◆ What is being asked: Every line in the data below that holds "Wydziału" should be found and copied.
☆ ☆ ☆ ☆ ☆
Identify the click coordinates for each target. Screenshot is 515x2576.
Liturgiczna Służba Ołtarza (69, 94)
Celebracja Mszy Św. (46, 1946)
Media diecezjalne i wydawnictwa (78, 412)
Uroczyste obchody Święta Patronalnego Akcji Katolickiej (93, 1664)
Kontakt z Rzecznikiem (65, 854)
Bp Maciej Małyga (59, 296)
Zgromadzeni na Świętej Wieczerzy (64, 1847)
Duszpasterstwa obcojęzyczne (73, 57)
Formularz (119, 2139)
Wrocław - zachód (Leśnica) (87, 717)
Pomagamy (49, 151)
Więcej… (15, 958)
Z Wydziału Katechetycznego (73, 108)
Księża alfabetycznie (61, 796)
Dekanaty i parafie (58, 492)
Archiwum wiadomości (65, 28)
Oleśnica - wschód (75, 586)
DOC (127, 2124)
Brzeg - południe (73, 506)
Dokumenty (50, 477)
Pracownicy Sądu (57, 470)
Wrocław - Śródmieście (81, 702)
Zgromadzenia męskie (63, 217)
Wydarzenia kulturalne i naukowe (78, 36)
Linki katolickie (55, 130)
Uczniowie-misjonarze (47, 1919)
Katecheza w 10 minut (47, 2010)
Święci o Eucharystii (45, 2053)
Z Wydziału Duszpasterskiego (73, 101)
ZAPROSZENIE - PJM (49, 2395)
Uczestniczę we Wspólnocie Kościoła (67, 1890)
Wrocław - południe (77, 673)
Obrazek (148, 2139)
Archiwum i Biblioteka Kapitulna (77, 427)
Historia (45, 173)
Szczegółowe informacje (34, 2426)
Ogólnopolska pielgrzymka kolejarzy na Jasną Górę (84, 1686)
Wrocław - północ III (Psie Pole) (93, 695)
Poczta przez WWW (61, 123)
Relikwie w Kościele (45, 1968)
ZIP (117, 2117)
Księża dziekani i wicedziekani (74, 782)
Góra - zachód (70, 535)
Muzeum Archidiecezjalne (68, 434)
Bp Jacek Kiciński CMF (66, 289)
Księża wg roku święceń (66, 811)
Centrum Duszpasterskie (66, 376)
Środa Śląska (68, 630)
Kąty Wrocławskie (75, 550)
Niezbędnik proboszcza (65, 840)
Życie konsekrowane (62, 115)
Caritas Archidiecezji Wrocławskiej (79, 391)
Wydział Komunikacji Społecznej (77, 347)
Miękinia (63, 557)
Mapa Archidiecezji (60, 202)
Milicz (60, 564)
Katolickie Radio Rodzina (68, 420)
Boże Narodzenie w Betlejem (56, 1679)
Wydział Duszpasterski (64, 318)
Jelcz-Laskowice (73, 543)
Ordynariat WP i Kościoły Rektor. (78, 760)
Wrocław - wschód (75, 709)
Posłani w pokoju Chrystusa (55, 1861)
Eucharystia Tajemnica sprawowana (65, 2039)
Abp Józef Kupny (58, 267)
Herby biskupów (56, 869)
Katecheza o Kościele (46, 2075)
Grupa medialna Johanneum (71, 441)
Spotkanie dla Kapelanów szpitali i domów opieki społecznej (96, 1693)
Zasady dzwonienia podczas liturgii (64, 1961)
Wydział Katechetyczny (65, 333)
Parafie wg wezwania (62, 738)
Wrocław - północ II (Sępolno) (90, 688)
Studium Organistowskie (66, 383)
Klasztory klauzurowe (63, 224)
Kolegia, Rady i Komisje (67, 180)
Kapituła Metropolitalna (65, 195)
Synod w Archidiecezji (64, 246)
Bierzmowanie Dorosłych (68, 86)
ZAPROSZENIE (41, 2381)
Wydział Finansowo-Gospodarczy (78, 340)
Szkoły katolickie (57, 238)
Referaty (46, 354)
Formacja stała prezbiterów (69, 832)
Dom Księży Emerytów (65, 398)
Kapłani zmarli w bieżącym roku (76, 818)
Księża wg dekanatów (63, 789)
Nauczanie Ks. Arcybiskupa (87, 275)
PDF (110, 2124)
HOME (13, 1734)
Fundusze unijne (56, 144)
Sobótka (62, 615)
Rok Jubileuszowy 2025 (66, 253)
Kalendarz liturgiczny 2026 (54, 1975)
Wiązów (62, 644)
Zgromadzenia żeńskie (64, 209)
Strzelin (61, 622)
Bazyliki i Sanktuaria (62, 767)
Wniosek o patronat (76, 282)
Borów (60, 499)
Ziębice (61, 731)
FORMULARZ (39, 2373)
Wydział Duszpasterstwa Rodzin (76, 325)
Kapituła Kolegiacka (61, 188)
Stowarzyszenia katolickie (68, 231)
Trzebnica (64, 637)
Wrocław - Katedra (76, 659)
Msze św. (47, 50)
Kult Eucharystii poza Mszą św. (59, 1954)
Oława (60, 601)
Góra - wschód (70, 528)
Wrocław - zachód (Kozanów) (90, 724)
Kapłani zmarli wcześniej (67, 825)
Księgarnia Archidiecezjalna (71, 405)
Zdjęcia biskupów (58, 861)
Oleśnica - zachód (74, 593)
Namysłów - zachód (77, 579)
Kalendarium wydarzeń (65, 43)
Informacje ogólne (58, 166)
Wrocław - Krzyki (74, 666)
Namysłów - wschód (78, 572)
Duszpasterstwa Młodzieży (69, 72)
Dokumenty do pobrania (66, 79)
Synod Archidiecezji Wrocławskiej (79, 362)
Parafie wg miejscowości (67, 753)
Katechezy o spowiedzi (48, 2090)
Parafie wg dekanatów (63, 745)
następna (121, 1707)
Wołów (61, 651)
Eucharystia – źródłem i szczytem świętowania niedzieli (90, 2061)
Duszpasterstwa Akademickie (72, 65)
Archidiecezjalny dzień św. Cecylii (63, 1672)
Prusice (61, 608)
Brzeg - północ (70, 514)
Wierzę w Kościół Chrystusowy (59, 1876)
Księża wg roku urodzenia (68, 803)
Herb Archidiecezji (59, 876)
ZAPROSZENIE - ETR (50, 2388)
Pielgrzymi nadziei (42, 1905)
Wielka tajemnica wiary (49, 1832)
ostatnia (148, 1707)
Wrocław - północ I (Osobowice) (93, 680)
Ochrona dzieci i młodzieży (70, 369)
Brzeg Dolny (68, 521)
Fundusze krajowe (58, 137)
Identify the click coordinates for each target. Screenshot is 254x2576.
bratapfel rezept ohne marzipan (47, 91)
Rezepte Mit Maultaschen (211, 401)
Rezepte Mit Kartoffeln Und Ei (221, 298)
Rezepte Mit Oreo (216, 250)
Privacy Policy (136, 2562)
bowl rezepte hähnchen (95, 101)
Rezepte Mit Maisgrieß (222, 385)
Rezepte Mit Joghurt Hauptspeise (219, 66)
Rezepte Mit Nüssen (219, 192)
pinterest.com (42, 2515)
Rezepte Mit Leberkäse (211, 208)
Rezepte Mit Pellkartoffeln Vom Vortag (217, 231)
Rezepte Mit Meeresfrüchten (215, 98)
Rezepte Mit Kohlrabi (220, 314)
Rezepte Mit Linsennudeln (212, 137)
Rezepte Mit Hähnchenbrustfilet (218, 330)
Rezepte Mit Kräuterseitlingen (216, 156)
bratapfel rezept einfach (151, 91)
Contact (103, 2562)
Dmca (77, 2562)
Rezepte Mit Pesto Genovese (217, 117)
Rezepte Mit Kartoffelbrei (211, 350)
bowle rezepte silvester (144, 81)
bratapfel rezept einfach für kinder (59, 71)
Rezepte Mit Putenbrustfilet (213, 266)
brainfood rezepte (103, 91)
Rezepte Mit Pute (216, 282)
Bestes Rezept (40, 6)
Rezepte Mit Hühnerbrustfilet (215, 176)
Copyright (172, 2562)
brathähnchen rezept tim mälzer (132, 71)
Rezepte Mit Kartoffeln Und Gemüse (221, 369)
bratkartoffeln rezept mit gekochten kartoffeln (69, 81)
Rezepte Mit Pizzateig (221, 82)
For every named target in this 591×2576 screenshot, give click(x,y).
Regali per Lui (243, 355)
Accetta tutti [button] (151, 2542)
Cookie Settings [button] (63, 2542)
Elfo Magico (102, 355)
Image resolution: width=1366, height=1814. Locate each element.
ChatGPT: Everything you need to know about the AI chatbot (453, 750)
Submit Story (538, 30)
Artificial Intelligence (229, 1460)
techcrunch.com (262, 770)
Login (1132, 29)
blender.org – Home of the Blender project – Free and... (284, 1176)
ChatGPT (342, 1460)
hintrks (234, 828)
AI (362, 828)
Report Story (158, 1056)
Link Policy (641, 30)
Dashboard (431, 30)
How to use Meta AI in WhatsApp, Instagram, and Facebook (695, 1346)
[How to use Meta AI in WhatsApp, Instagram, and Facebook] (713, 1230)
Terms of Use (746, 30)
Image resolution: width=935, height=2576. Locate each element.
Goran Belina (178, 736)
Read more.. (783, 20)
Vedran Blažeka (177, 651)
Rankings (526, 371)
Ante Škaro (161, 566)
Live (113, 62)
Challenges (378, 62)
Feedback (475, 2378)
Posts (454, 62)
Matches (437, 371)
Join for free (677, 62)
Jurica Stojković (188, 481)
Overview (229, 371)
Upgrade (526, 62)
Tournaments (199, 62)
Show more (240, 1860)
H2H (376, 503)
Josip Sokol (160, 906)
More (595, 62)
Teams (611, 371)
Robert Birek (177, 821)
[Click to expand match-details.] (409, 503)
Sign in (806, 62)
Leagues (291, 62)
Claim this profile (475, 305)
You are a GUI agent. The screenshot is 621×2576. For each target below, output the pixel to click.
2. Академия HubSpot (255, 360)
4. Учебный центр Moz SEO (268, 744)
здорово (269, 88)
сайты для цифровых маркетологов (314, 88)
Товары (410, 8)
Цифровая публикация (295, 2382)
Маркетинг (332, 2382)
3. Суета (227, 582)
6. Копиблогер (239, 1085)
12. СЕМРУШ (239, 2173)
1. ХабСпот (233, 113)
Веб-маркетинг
☆ ☆ ☆ ☆ ☆
◆ Answer to this exercise:
Z Wydziału Katechetycznego (73, 108)
Z Wydziału Duszpasterskiego (73, 101)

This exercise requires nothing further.